Mode de signification des autres avis et documents dans les appels de détenus

  •  (1) Dans le cas de l’appel d’un détenu, la signification de tous les avis et autres documents concernant l’appel, sauf l’avis d’appel, s’effectue par remise au fonctionnaire responsable de l’établissement où l’appelant est incarcéré.

  • (2) Lorsque l’avis ou autre document provient de l’appelant, le fonctionnaire inscrit la date de réception à l’endos, puis en remet une copie à l’appelant et transmet sans délai l’original au registraire, qui le dépose et en transmet une copie au procureur général.

  • (3) Lorsqu’un avis ou autre document provient du procureur général, l’original est déposé auprès du registraire. La signification s’effectue par remise au fonctionnaire responsable de l’établissement où l’appelant est incarcéré, qui transmet sans délai l’avis ou le document à l’appelant. Le document peut être transmis de l’une des façons suivantes :

    • a) remise en mains propres au fonctionnaire responsable;

    • b) courrier recommandé ou certifié affranchi ou par messager au fonctionnaire responsable;

    • c) transmission par télécopieur attestée (sauf dans le cas des transcriptions, dossiers d’appel, mémoires et autres documents de plus de dix pages);

    • d) toute autre manière ordonnée par la Cour.

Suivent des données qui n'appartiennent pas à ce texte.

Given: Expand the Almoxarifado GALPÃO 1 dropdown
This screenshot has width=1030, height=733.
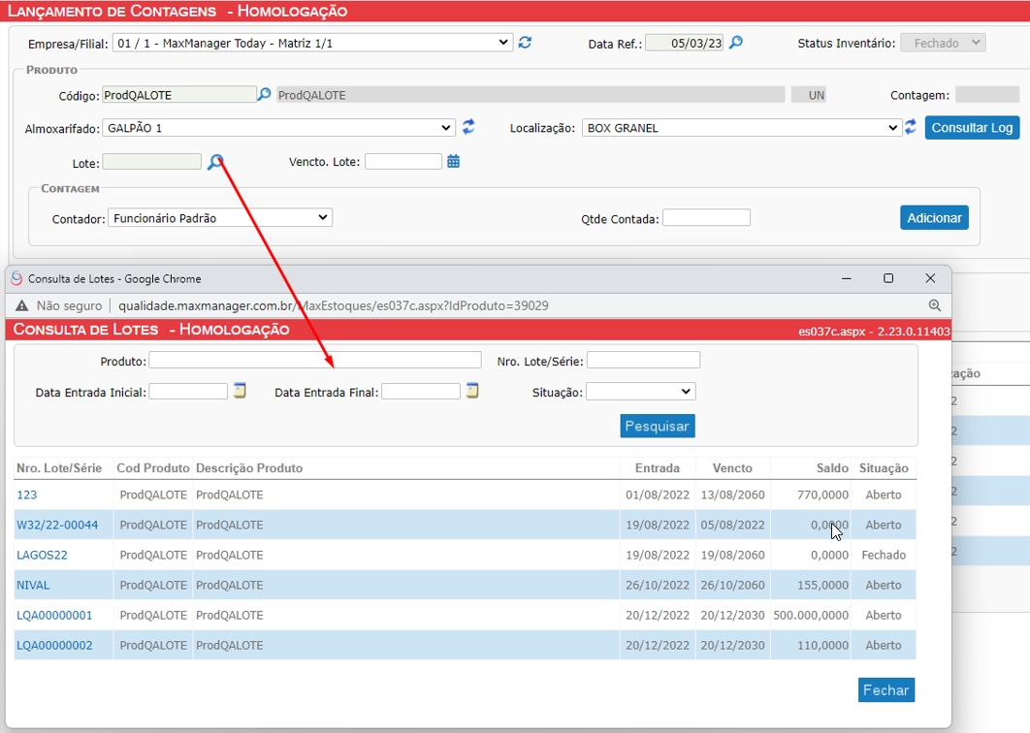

Mode de signification des autres avis et documents dans tous les autres appels

  •  (1) Dans tous les autres appels dans lesquels le procureur général n’est pas l’appelant ou une partie n’est pas représentée par avocat, les avis et documents autres que l’avis d’appel sont transmis comme il suit :

    • a) lorsqu’ils sont destinés au procureur général, de l’une des façons suivantes :

      • (i) signification à l’avocat indiqué par le procureur général,

      • (ii) courrier recommandé affranchi au procureur général ou à l’avocat qu’il a désigné,

      • (iii) transmission par télécopieur attestée (sauf dans le cas des transcriptions, dossiers d’appel, mémoires et autres documents de plus de dix pages);

    • b) lorsqu’ils sont destinés à une autre partie, de l’une des façons suivantes :

      • (i) signification à personne,

      • (ii) courrier recommandé ou certifié affranchi à l’adresse de la partie indiquée dans l’avis d’appel ou dans les documents déposés auprès du registraire,

      • (iii) transmission par télécopieur attestée (sauf dans le cas des transcriptions, dossiers d’appel, mémoires et autres documents de plus de dix pages),

      • (iv) toute autre manière ordonnée par la Cour.

  • (2) Dans tous les autres appels, les avis et documents sont transmis de l’une des façons suivantes :

    • a) signification à personne;

    • b) signification à l’avocat;

    • c) transmission par télécopieur attestée (sauf dans le cas des transcriptions, dossiers d’appel, mémoires et autres documents de plus de dix pages);

    • d) de toute autre manière ordonnée par la Cour.

  • (3) Dans tous les appels mentionnés à la présente règle, l’avis ou le document original et les documents attestant la signification, le cas échéant, sont déposés auprès du registraire.

Entrée en vigueur et abrogation

  •  (1) Les présentes règles entrent en vigueur le 1er juillet 2002, sans préjudice des procédures prises avant cette date.

  • (2) Les Règles relatives aux appels en matière criminelle de la Cour Suprême de Terre-Neuve, Division d’appel, enregistrées dans la Gazette du Canada TR/87-129, sont abrogées à compter du 1er juillet 2002.